W rok po premierze głośnego filmu o Rayu Charlesie na polskie ekrany wchodzi „Spacer po linie”, fabularyzowana biografia innego wybitnego muzyka Johnny’ego Casha – jednej z najważniejszych ikon amerykańskiej popkultury, legendarnego „faceta w czerni”. Obrazy wiele łączy. Opowiadają o wzlotach i upadkach wrażliwego człowieka, o walce z nałogiem i miłości. Tłem dla biografii obu muzyków są przemiany amerykańskiej kultury. Ray Charles stawał się artystą w czasach wielkiego ruchu emancypacyjnego Czarnych, Johnny Cash reprezentuje zaś etos białego, upokorzonego południowca, przeżywającego religijne nawrócenie. Kanwą filmu Johna Mangolda jest związek Johnny’ego Casha i jego drugiej żony, przeciętnej pieśniarki country June Carter.
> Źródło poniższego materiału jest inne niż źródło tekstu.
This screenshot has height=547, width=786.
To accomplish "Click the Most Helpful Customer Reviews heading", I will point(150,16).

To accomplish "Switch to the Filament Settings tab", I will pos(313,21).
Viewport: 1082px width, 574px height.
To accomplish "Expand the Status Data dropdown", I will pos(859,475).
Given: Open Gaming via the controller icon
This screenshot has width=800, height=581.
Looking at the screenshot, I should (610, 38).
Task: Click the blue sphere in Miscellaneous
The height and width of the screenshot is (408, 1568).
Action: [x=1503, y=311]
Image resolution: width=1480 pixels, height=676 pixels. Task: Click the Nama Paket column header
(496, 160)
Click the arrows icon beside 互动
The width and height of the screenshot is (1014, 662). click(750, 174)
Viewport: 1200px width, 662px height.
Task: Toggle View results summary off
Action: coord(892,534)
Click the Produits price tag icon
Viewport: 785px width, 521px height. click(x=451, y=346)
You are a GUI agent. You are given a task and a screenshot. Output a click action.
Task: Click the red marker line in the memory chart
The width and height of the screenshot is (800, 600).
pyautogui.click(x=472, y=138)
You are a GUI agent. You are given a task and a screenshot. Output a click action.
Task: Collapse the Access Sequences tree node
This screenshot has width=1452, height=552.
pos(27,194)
Nie jest to jednak mdła love story z nachalnym morałem w stylu „miłość zwycięży wszystko”, w czym duża zasługa odtwórców głównych ról Joaquina Phoenixa i Reese Witherspoon. Oboje zostali za role w „Spacerze...” nominowani do Oscara, a Witherspoon jest nawet wymieniana wśród faworytów do tej nagrody. Co ciekawe, piosenki duetu Carter-Cash śpiewają własnymi głosami. Wyszło – mimo że poprzeczka, jeśli wziąć pod uwagę oryginalne nagrania, zawieszona była wysoko – całkiem przyzwoicie. Fanów muzyki zza Wielkiej Wody ucieszy na pewno pojawienie się na ekranie w drugoplanowych rolach innych ikon amerykańskiej estrady: Jerry’ego Lee Lewisa (granego przez Waylona Malloya Payne’a) i Elvisa Presleya (aż nazbyt neurotyczny Tyler Hilton).